Ranjeetha A. R.*, Vazir Ashfaq Ahmed, Priyanka Raj G., Swathi K., Rashmitha N. M., Monisha M. N., Vanendra Yadav

ABSTRACT

The aim of the present investigation, an attempt was made to formulate Glibenclamide loaded proniosomal gel in order to increase bioavailability and reduce side effects by achieving transdermal drug delivery. Proniosomal gel were prepared by co-accervation technique by varying the excipients .such as cholesterol, soyalecithin, span 60, span 40, tween 20. The prepared gel is characterized by particle size and zeta potential analysis, vesicle size distribution, surface morphology, determination of % drug content and % drug entrapment efficiency, in- vitro drug release.
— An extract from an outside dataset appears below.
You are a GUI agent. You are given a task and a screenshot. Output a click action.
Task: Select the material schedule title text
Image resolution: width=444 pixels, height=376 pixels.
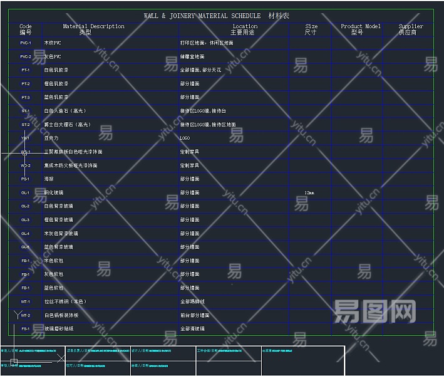(x=215, y=16)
Drug and physical mixture were characterized by FTIR, which confirms that no interaction occur between drug and excipient. Zeta potential of optimized formulations were measured by zeta analyzer and found that-8.2mV(SF4), 6.3mV(S1F3), -5.7mV(TF3) and 3.1mV(T1F3) for the respective formulation, Which indicates they are sufficiently stable. The particle size also determined by Zeta particle analyzer for optimized formulation SF4 - 53.0nm, S1F3 - 51.5nm, TF3 - 52.4nm and T1F3 - 59.7nm.

Keywords: Glibenclamide, Proniosomes, co-accervation method, in vitro.